Both Sides of the Blade
Also French and in love—rather more stormily so, sans need for life-threatening external conditions—are the primary figures in Claire Denis’ new drama, which won her the directorial Silver Bear at Berlin earlier this year. Sara (Juliette Binoche) and Jean (Vincent Lindon) are in a domestic partnership so rapturous that we get six minutes of wordless bliss before anyone speaks a line of dialogue. Yet everything else is complicated: Jean is having a hard time rebuilding a relationship with the motherless teenage son (Issa Perica) raised by his own mother (Bulle Ogier) while he was in prison. He’s commencing a business venture with an old friend (Gregoire Colin as Francois) who happens to also be Sara’s ex—and when she stumbles across the latter’s path one day, all their long-dormant passion reignites.
Both Sides was shot during COVID shutdown, which it incorporates into the plot. But the required filmmaking strictures still weigh heavily on what’s essentially an old-fashioned melodramatic love triangle. One that’s taken very, very seriously—albeit not necessarily with more depth or nuance than when Barbara Stanwyck might’ve been torn between Fred MacMurray and Ray Milland, for all the minute attention paid to the principals’ emotions. We spend a great deal of time with them in isolation, but that feels less revealing than a forced pandemic logistical necessity. Too much explanatory intel is withheld for too long, despite the fireworks eventually generated by actors who are Denis regulars.
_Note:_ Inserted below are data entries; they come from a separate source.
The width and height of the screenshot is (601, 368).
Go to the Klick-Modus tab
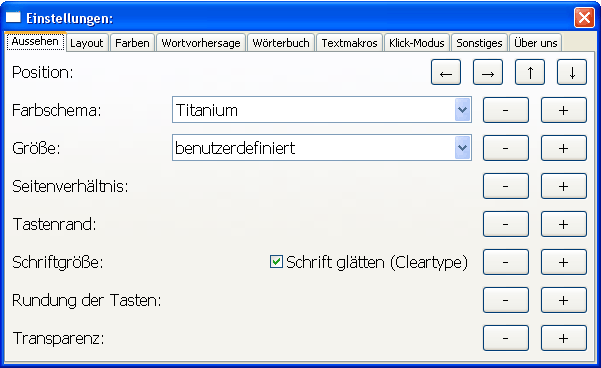point(417,43)
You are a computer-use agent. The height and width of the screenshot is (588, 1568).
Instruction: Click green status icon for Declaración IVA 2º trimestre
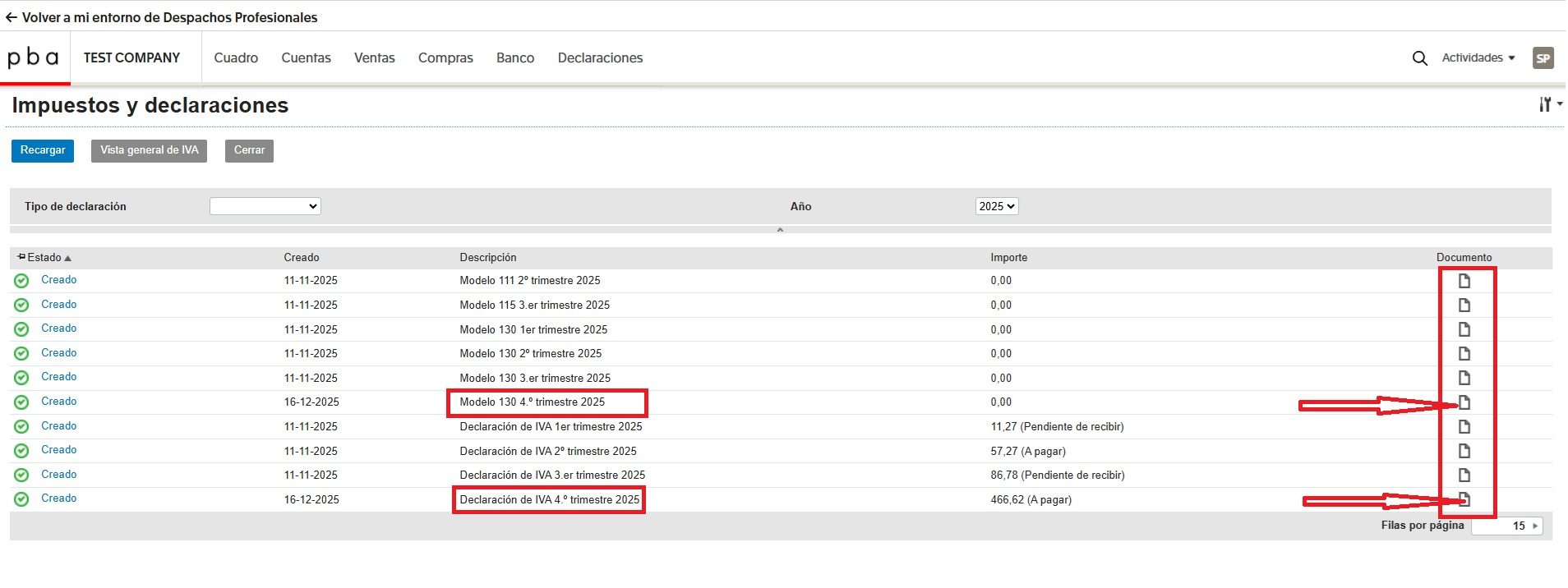[x=22, y=451]
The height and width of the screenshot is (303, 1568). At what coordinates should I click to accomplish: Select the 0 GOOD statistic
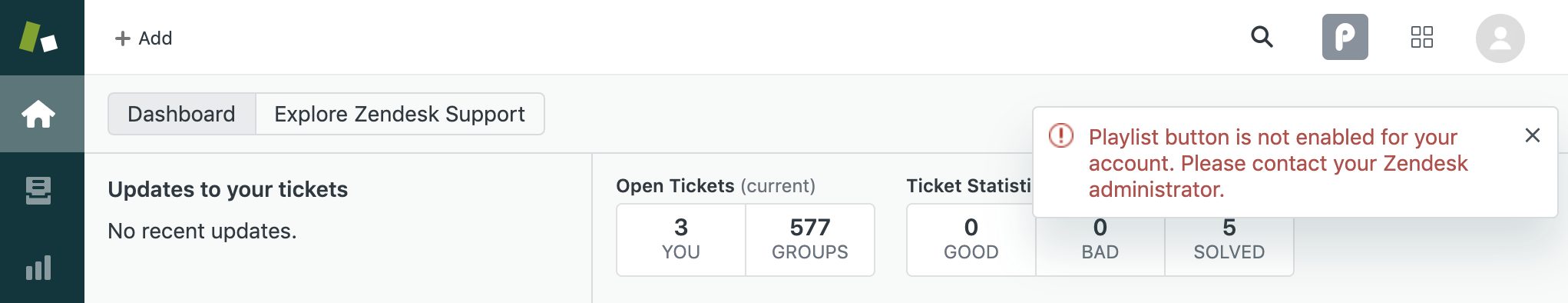971,239
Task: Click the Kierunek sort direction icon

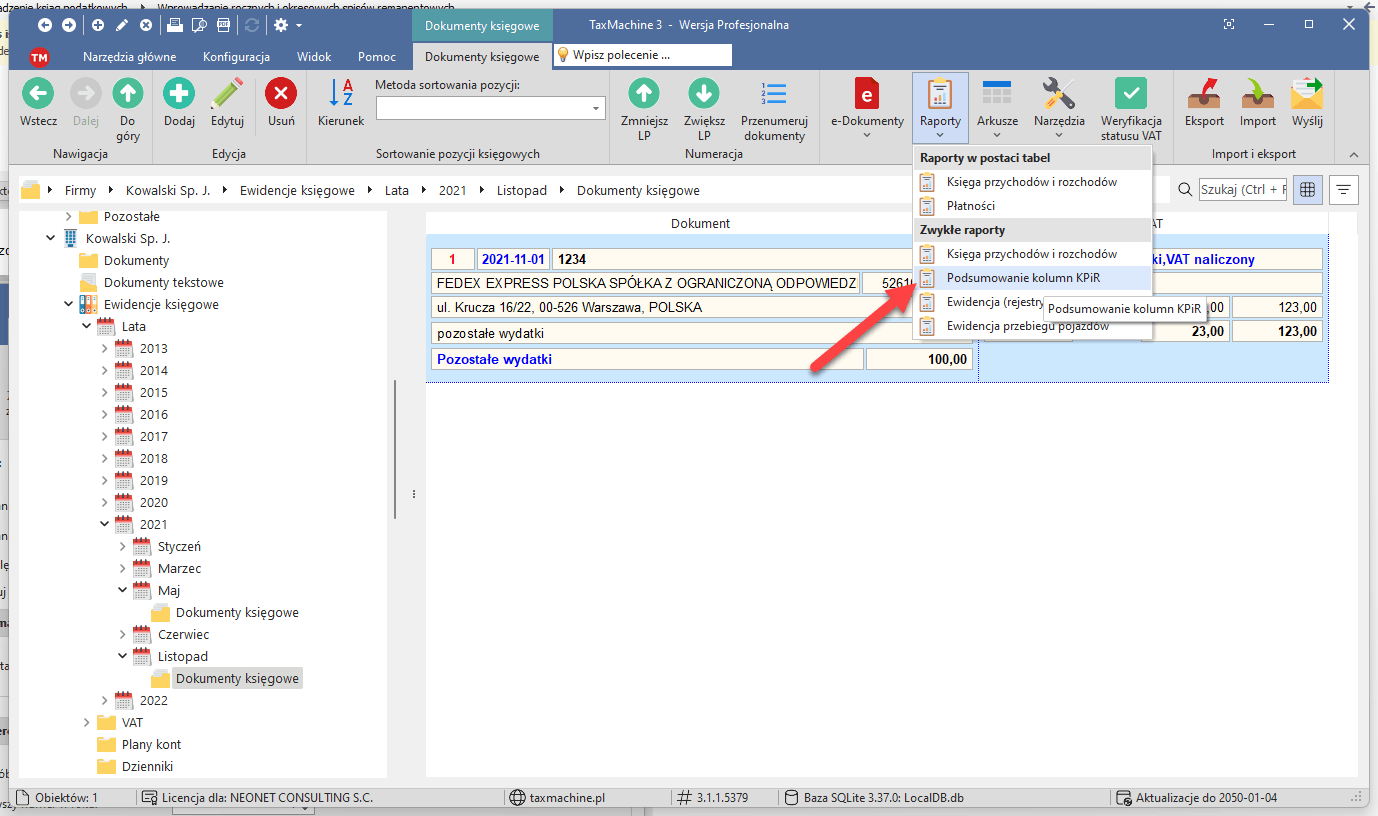Action: (x=341, y=95)
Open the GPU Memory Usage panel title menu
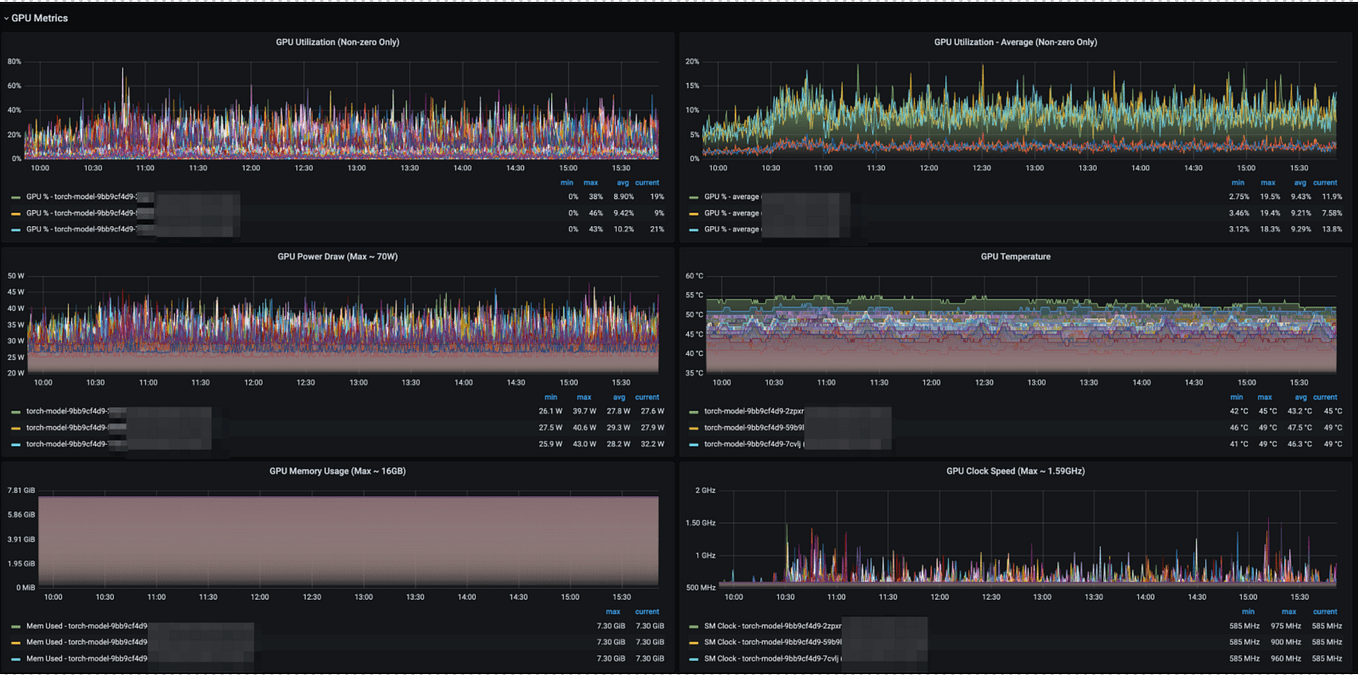 [x=337, y=471]
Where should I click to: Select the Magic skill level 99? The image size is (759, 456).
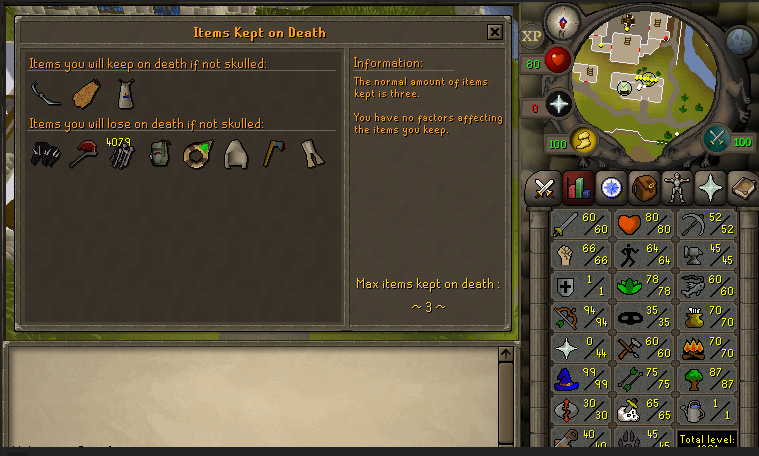581,379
Given that we spend two full hours with these characters, it seems we ought to know more about them—such as why, for instance, Sara turns out to be a straight-faced compulsive liar. Has she always been that way? What is it about the fleetingly-seen Francois that undoes her self-control? (Perhaps Christine Angot’s original novel was more insightful.) There are some powerhouse elements here, but Both Sides must be considered a mixed bag—another experiment among many by the always interesting if erratic Denis. It opens Fri/15 at the Smith Rafael Film Center.
Taking a considerable imaginative leap beyond such real-world relationship hangups is this first feature by Jake Watchel. In a near-future Phnom Penh, 13-year-old Leng Heng (Leng Heng Prak) hopes to rescue his poor family from imminent eviction by developers, pursuing the phantom treasure of a gold Buddha statue he keeps seeing in past-life dreams. He soon acquires a helper in older teen Srey Leak (Srey Leak Chhith), who’s already lost her home. While they navigate ephemeral clues from his subconscious, they’re also drawn into experimental research overseen by a “brain doctor” i.e. neuroscientist (Cindy Sirinya Bishop) seeking a link between memory loss and enlightenment.
A sort of low-key, serpentine sci-fi adventure balanced between slum life and high technology, Karmalink starts out looking like a Cambodian Goonies, then edges more towards Matrix territory. But it always has its own, non-derivative personality, in inventive visual presentation as well as unpretentious grapplings with Buddhist concepts of reincarnation, mysticism, philosophy, etc. Neither a fantasy thrill ride or a meditative objet d’art, but a clever halfway point between, this enterprising venture (using lead actors drawn from the US-raised director’s filmmaking course for children) is a small but singular delight. It opens Fri/15 at Berkeley’s Elmwood, simultaneous with release to most major On Demand platforms.